I Just Wanna Be Somebody

By Nancy Eimers

Night and the City (1950, dir. Jules Dassin)

Harry Fabian, stop running across the screen and into the distance
made of alleys and doorways, streets crisscrossing streets
of neon signs with their loops of the cold light any city knows—
stop, because you will have to run again at the end of the movie
that ends you by throwing your body into the river and having a cigarette
flicked after it. How traitorous your flapping coat and trousers and
your comical two-toned shoes. And yet you believed them.
Critics say this movie is modern because it is tough on its characters,
Harry having a “slimy glee,” and yet how his horsy teeth protrude pathetically
when he smiles, how his face sweats each time nobody lends him money,
how the dapper suit comes unbuttoned and gapes and dirties as he runs
toward the end and his eyes look horrified as if he’d found himself beneath a bridge
beyond which it is night and the city burning.
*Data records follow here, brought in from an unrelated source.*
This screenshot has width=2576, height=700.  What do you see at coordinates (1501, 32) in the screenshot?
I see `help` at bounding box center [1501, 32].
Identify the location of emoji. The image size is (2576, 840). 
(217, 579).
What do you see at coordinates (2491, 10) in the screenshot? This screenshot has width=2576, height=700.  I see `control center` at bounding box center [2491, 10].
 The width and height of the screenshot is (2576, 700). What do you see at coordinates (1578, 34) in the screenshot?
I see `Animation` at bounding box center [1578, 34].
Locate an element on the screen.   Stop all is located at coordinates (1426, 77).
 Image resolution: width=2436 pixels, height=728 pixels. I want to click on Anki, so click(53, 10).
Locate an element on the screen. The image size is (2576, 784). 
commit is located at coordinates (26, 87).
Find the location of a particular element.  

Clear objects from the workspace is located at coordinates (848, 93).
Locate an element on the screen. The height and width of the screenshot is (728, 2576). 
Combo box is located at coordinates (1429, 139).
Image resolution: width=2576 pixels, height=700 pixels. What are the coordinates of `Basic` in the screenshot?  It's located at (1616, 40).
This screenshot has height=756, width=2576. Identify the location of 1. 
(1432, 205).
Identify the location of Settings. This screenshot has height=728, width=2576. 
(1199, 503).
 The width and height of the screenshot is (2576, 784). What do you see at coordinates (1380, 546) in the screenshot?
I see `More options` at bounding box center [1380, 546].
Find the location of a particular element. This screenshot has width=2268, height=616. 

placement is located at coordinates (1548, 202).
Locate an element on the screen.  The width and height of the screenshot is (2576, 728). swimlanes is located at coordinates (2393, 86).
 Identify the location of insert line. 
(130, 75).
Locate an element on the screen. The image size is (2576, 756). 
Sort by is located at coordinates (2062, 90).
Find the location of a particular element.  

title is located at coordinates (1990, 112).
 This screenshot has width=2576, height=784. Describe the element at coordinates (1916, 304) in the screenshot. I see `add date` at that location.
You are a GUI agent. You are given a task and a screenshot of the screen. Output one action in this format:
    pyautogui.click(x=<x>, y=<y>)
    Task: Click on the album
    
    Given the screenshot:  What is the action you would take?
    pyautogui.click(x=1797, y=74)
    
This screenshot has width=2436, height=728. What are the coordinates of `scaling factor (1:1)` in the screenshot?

This man could push his girlfriend down
in the street and leave her there—in the layers of grays and grims, no white—
or maybe terror is pitiable beyond mercy just for a moment,
maybe each alley is a doorway hoping St. Augustine would even now say brother,
let us long, because we are to be filled
…. Longing has one ending,
longing has another. In one, the girlfriend is comforted by a friend,
in another the hiss of a cigarette tossed into water has the final say. Could Harry be said
to have a soul, even his clothing tries to make the man, and he inside
now frightened now upbeat, the and in one and two and three and four
has him running a last little while, if only as far as the bridge.


Nancy Eimers is the author of Human Figures (New Michigan Press, 2022), Oz (Carnegie Mellon, 2011), and three previous poetry collections. Her poems have appeared in numerous magazines and anthologies and she has been the recipient of a Nation “Discovery” Award, a Whiting Writers Award, and two NEA Fellowships.